Defamatory at common law?
Is the meaning that I have found defamatory at common law? In my judgment, the answer is clearly 'yes'. Although it is a Chase level 2 meaning, it is a meaning that attacks the claimant's integrity and whether he could be trusted. As I have said, the immediate effect of it would have led people to doubt what he said. Obviously, a level 1 meaning would have been more damaging, but I am quite satisfied the Chase level 2 meaning that I have found would "substantially affect, in an adverse manner, the attitude of other people towards the claimant or would have a tendency to do so."
Serious Harm
The final issue that I have to decide is whether that defamatory meaning is sufficiently serious that the Court can draw the inference of serious harm and whether the Court would be willing to draw that inference. I am satisfied that it is. Mr Speker's arguments on this were mainly premised on a finding that the words were an expression of an opinion. He had developed submissions that, in the rough and tumble of a political debate, the expression of a defamatory opinion, not adopted by the broadcaster, would not be likely to cause serious harm to reputation. As I have found that the words do make an allegation of fact, largely the strength of those arguments falls away. I do bear in mind that this is a Chase level 2 meaning and that is not a conduct of the most serious kind, for example, criminal or seriously antisocial activity. Nevertheless, as I have found, it does strike at one of the core attributes of personality: the claimant's integrity. It is an allegation, even at Chase level 2, that could not be described as insignificant. Even discounting republication that is relied upon, this was an allegation that was published to hundreds of thousands of viewers of Channel 4 News. In my judgment, the Court can and should draw the inference of serious harm.

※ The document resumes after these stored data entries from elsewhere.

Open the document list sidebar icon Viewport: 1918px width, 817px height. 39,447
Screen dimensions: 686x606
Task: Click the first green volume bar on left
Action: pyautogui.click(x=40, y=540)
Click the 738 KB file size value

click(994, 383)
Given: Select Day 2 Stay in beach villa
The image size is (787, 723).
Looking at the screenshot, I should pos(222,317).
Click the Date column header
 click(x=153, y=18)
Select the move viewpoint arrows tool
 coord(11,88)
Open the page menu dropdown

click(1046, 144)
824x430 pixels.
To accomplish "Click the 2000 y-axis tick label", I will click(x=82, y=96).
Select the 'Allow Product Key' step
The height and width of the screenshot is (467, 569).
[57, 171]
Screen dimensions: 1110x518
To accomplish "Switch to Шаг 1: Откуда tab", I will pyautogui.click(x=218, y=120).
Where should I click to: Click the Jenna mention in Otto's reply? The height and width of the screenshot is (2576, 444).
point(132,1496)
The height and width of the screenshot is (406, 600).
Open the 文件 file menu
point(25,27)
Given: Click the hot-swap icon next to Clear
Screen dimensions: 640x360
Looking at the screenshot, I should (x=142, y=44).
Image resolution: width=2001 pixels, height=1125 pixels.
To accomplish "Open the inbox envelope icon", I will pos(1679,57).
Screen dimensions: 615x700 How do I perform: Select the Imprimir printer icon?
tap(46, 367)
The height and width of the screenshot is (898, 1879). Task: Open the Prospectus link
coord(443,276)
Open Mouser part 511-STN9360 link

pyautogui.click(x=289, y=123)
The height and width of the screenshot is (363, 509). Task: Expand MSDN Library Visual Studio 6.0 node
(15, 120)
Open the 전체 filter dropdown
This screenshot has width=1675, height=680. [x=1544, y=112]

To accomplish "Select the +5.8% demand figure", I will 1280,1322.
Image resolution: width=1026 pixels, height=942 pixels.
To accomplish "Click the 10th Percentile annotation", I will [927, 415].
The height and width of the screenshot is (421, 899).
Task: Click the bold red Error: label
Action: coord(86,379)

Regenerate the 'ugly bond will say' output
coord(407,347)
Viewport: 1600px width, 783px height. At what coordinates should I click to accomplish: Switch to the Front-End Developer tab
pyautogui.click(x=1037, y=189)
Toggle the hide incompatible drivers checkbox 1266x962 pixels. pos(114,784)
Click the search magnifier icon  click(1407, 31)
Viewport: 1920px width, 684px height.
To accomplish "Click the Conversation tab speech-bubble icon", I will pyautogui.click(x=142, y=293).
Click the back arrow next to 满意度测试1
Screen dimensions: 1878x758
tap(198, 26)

Basis of the opinion indicated?
In light of my findings, it is not necessary for me to decide the final preliminary issue of whether the opinion indicated, in general or specific terms, the basis of the opinion stated. In case I were wrong in my finding about the statement being an allegation of fact rather than the expression of opinion, although the element of the meaning relating to misportrayal of the bookmaking industry did indicate, in general terms, the basis of the opinion stated, i.e. the statements put forward by the claimant during the debate, the claim that the claimant was funded by the casino industry did not indicate the basis on which that opinion was ased either in general or specific terms. Mr Speker said the basis would be the same: the statements he made during the programme. In my judgment, that does not follow but it becomes rather difficult to apply this argument given that whether a person is paid by a particular interest group is a matter of fact and not opinion.
Those are my determinations on the preliminary issues.